抜粋本文:
= = = = =
蛇石マリナ(Vo)、及川樹京(G)、本石久幸(B)の3人からなるヘヴィメタルバンド・Mardelasが今年メジャーデビュー10周年を迎えた。これを記念して10月にリリースされた2枚組ベストアルバム「Brand New Best 2025」は、メンバー選曲による全22曲入り。3人はこれまでにリリースしてきた楽曲を厳選のうえリレコーディングおよびリミックスし、さらにアレンジも一新してバージョンアップさせた。
Mardelasは過去曲とどのように向き合い、10年間の集大成とも言えるこの強力な作品を完成させたのだろうか。バンドの成り立ちや10年の歩みを振り返りつつ、ベストアルバム制作の裏側を語ってもらった。
取材・文 / 西廣智一
Mardelasの成り立ちを振り返る
──Mardelasは今年でメジャーデビュー10周年を迎えましたが、改めてバンドの成り立ちを教えていただけますか?
= = = = =
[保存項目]
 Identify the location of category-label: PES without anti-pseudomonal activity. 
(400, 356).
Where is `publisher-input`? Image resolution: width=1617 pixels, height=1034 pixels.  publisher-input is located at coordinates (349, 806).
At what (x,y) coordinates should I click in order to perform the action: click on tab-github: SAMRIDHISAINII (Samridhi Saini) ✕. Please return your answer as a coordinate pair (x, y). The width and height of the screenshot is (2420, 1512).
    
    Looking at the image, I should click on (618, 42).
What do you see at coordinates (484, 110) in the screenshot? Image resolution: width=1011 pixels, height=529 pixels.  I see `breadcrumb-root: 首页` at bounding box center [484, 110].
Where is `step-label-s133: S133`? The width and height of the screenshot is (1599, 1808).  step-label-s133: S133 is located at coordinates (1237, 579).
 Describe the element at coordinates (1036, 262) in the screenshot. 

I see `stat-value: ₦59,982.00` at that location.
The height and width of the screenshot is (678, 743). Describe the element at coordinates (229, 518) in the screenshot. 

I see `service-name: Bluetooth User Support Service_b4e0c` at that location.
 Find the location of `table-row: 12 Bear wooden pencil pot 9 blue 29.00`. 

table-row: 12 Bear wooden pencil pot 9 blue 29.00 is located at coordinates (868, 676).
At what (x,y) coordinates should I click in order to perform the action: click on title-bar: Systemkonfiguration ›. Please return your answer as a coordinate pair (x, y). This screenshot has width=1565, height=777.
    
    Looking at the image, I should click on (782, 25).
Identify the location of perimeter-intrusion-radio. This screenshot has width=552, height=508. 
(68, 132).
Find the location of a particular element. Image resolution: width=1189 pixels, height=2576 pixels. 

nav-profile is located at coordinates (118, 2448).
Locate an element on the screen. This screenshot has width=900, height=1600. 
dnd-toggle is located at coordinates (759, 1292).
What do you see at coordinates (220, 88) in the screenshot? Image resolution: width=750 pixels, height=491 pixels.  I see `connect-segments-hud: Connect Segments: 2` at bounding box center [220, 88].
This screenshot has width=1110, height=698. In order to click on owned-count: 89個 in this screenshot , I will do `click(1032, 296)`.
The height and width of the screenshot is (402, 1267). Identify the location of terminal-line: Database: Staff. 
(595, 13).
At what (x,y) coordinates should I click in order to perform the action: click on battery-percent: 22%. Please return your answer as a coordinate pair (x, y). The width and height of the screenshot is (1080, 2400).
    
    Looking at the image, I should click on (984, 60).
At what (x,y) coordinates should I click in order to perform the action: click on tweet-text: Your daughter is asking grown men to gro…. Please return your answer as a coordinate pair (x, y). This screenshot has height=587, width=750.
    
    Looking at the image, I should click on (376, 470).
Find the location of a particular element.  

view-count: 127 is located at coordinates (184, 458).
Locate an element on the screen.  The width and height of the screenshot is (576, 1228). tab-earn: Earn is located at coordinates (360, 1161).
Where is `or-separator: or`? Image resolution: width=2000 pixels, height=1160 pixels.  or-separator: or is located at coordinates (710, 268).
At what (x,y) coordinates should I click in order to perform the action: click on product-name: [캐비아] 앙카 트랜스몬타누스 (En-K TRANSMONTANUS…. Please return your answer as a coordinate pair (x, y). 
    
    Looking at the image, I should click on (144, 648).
= = = = =
課題一覧:
1. Mardelasの記事について、次の問いに答えなさい。
(a) バンドでボーカルを担当しているのは誰か。
(b) 「Brand New Best 2025」には全部で何曲が収められているか。
(c) 取材と文を担当したのは誰か。
2. Mardelasの記事を、最後の文の後から書き進めなさい。

解答一覧:
1.
(a) 蛇石マリナ
(b) 全22曲
(c) 西廣智一

2.
蛇石マリナ(Vo) Mardelasはもともと私のソロプロジェクトとして2014年に立ち上げて、その年の10月にインディーズからシングルを出しました。ちょうどそのちょっと前に、キングレコードのディレクターさんとお会いしまして、「よかったら一緒にやりませんか?」とお声がけいただいたんです。それで2015年4月にアルバム「Mardelas I」でメジャーデビューしまして、その段階からソロプロジェクトではなくてバンドとして活動していく形に切り替わったので、そこから数えて今年で10年になります。
──蛇石さんと及川さんは、Mardelas以前からの付き合いだそうで。
蛇石 (及川は)大学時代の軽音部の先輩です。
及川樹京(G) 僕が大学4年生、彼女が1年生のときに出会いました。今でこそ女性ボーカルのメタルバンドはそれなりに存在しますけど、当時は本当に少なくて。彼女はもともとメタルは通っていなかったそうですが、メタルにぴったりな高い声が出たので、「適任がいるな」ということで一緒にやることが多かったんです。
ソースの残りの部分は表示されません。